# Social Category > The Whistleblower Forum >  Very special specials

## Dave A

Two weeks ago I asked if business software renewal deals are taking advantage of a captive market.

At the time I was bleating about a 50% price increase year on year after I got this invoice:



So this week, from Monday, Quickbooks has been telling me about a special to be offered today on Quick Payroll renewals.

The special offer came in today.



Thanks for the special offer, but I think I prefer your standard pricing  :Stick Out Tongue:

----------


## IanF

I often wonder about the ethics of "sale" prices. The worst is sell at the normal price for sale price and say push up the normal price in the ad.

----------


## Dave A

I've had the following response from Quickbooks:




> Good morning Dave,
> 
> I hope that you are well?
> 
> The R1499 that you were quoted is for the renewal of your annual maintenance plan which is applicable to our payroll software that you have already purchased – the special offer that we are currently advertising is targeted mainly at new users and for those existing users that would like to increase the amount of employees on their existing package.

INFORMATION PROVIDED:

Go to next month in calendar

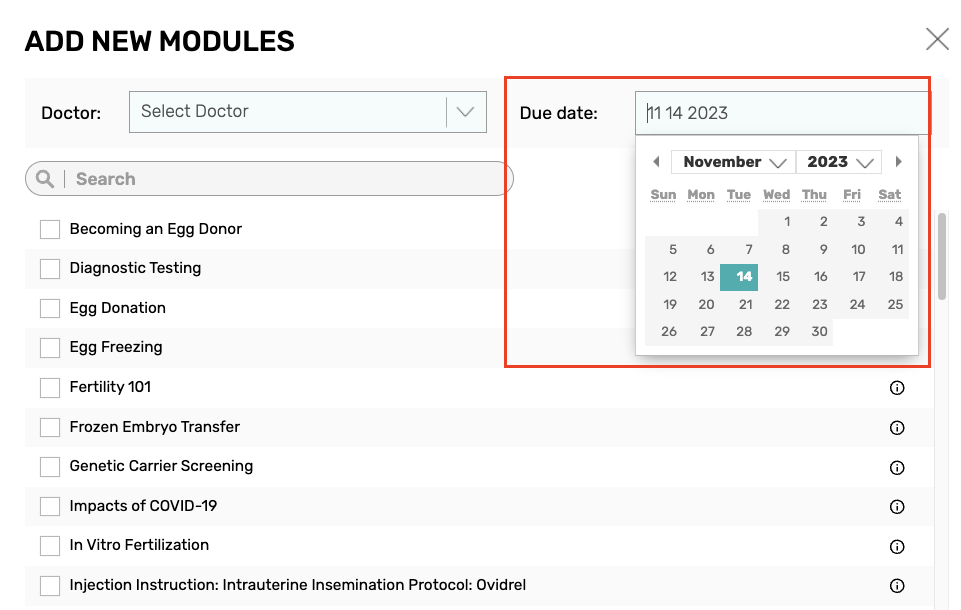pyautogui.click(x=898, y=161)
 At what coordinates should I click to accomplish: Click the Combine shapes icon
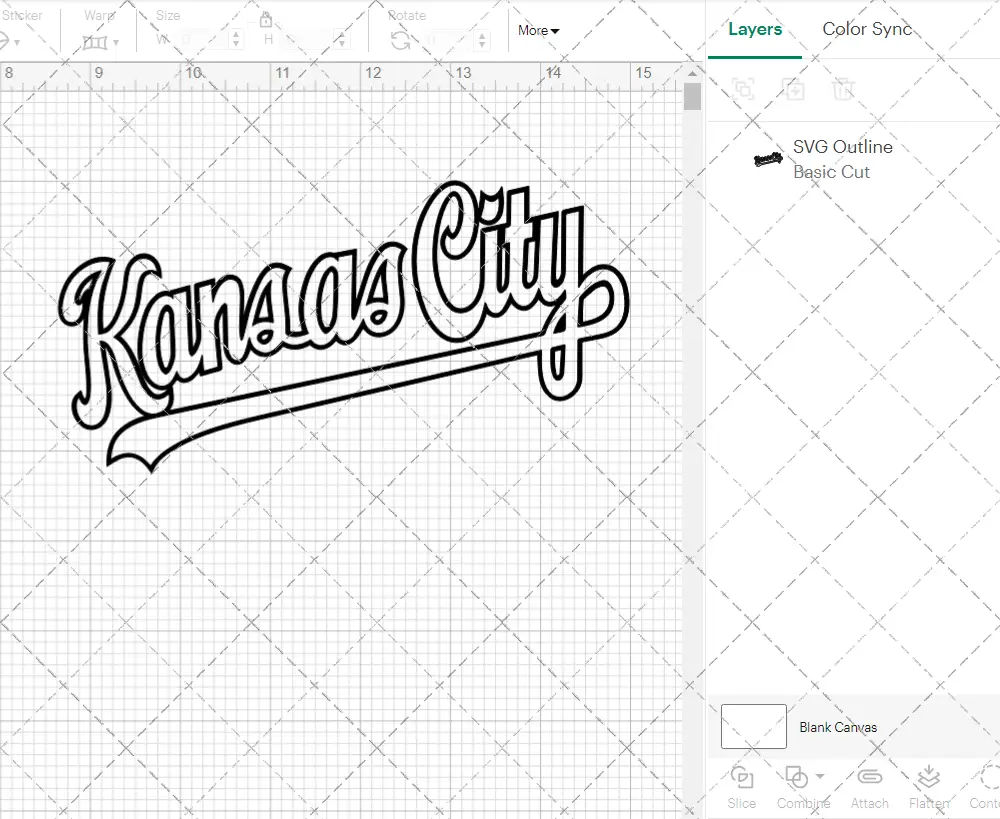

TASK LIST:
• A. Quote the forum thread about Quickbooks renewal pricing word for word, from "I've had the" to "their existing package.".
• B. Write what comes next in the forum thread about Quickbooks renewal pricing, starting right after its last sentence.

ANSWERS TO THE TASKS:
• A.
I've had the following response from Quickbooks:




> Good morning Dave,
> 
> I hope that you are well?
> 
> The R1499 that you were quoted is for the renewal of your annual maintenance plan which is applicable to our payroll software that you have already purchased – the special offer that we are currently advertising is targeted mainly at new users and for those existing users that would like to increase the amount of employees on their existing package.

• B.
> 
> As a new user you would normally pay R3999 for the package, with an annual renewal fee of R1499. As an existing user, if you wished to increase your number of employees by 120 you would need to purchase 12 brackets of 10 employees for R400 each which would work out to R4800 if you purchased them separately so it would make perfect sense to take advantage of this offer if you were looking to increase your number of employees any time in the future.
> 
> If you are not a new user or are not looking at increasing the number of employees that you currently have then you are correct, this offer would not be of any real benefit to you, but, if you do fall into either one of the previously mentioned categories then it would indeed be a massive saving.
> ...


Thanks for the explanation, Nick.

And just to let everyone know - I had a look at what I paid for the original purchase of Quick Payroll in March 2011, and that was R3999 (incl VAT) too.

So it's a pretty good offer actually - basically half price for one day only.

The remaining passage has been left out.